• [Work instruction]:
All that is wanted is an exact copy of the lines below, starting at the one that contains "Image resolution: width=620" and running to the end.

══════

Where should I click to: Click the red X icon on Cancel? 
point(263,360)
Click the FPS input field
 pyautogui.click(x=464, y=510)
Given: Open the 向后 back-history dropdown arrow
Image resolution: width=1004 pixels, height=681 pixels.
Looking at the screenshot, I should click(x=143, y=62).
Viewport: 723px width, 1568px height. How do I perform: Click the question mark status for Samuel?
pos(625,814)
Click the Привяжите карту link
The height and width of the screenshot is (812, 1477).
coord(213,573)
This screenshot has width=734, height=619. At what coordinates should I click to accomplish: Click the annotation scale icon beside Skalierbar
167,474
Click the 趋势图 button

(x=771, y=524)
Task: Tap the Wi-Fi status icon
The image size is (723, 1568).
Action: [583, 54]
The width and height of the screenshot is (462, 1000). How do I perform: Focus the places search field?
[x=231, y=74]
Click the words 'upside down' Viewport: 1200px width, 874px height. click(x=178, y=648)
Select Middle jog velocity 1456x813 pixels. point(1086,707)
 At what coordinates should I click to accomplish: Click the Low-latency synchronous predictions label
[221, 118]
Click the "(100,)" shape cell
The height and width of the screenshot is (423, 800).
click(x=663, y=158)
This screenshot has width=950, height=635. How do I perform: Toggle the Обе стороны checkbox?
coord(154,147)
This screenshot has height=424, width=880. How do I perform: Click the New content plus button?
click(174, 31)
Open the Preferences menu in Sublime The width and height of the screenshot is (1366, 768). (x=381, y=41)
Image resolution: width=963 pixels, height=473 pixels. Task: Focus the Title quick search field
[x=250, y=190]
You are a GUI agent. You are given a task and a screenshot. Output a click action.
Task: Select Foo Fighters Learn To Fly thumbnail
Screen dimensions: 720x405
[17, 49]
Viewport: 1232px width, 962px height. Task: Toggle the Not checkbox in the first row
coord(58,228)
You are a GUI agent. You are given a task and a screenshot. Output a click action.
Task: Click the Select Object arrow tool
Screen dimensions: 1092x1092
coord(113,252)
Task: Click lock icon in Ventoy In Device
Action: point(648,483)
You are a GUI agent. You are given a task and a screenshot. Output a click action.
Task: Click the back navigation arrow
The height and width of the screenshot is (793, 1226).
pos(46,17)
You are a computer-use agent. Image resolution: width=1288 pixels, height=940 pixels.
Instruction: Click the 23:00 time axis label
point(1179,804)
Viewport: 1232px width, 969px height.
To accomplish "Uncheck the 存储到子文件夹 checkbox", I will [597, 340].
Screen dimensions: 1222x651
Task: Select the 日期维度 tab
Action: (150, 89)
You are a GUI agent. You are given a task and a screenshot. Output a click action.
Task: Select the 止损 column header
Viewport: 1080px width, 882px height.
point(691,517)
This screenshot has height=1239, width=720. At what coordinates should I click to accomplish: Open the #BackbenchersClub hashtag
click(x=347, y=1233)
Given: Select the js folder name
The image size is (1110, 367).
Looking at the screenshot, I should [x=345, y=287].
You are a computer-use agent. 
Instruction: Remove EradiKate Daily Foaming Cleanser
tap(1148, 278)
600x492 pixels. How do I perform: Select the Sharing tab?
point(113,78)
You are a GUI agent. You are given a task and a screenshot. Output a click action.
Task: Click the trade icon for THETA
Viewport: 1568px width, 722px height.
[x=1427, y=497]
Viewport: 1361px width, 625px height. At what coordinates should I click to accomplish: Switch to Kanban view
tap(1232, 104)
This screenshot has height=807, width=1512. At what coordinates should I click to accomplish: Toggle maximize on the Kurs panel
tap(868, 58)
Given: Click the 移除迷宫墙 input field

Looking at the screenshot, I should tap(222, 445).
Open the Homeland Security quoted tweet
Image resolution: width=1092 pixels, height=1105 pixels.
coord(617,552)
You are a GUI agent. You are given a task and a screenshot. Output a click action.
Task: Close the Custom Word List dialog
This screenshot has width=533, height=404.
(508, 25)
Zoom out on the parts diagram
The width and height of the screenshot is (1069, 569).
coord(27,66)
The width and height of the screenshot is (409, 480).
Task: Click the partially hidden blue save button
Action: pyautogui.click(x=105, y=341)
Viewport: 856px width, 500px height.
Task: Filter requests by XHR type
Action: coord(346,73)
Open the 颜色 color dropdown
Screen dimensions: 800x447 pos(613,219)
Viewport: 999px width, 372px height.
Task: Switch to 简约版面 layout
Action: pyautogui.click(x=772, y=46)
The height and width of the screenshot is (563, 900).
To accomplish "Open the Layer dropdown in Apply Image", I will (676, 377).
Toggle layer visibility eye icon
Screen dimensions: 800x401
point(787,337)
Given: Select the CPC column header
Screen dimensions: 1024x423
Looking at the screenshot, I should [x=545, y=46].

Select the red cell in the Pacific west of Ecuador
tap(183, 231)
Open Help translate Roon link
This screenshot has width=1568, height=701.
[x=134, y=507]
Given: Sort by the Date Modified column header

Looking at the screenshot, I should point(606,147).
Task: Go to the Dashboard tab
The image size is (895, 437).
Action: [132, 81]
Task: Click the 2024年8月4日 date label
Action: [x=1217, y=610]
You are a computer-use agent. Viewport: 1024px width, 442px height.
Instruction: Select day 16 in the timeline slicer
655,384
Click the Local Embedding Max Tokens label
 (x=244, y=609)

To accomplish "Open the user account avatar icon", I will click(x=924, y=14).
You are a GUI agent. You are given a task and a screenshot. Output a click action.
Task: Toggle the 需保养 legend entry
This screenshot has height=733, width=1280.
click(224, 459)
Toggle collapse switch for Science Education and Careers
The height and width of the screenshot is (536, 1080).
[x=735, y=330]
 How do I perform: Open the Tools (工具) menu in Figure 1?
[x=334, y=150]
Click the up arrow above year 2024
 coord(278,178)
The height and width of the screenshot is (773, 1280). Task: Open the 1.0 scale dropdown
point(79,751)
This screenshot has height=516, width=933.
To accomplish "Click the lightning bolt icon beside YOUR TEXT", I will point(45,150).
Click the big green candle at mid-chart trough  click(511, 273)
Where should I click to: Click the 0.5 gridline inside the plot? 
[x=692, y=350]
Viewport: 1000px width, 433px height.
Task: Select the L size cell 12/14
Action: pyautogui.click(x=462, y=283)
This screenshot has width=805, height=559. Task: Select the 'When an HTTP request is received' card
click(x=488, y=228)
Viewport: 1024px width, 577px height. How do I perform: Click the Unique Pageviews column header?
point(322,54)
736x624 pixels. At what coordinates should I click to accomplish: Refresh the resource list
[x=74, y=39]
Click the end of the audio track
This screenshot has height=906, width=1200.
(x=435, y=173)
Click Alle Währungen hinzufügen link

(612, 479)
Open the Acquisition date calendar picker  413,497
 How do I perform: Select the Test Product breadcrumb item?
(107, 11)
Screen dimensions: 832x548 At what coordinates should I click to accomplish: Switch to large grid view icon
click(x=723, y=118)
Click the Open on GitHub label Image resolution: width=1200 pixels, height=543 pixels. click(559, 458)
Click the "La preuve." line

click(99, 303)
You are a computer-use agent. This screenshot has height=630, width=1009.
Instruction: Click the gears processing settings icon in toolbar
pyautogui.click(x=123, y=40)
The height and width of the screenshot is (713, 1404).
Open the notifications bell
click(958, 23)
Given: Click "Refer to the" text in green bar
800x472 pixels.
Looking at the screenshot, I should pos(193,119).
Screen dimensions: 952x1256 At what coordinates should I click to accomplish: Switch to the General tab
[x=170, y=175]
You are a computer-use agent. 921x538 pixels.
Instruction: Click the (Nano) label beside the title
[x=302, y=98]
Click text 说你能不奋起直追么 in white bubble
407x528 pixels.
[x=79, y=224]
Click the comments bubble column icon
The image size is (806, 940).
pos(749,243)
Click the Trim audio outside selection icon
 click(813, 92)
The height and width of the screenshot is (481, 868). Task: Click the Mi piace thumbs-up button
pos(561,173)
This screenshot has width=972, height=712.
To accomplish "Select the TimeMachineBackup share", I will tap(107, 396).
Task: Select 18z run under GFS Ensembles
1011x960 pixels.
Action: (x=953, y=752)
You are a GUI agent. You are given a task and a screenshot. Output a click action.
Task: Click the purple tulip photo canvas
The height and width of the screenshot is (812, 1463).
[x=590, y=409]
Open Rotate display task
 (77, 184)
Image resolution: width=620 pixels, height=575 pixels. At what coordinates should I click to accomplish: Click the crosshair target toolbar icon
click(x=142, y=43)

══════

• [Answer space]:
Image resolution: width=620 pixels, height=575 pixels. At what coordinates should I click to accomplish: Click the crosshair target toolbar icon
click(x=142, y=43)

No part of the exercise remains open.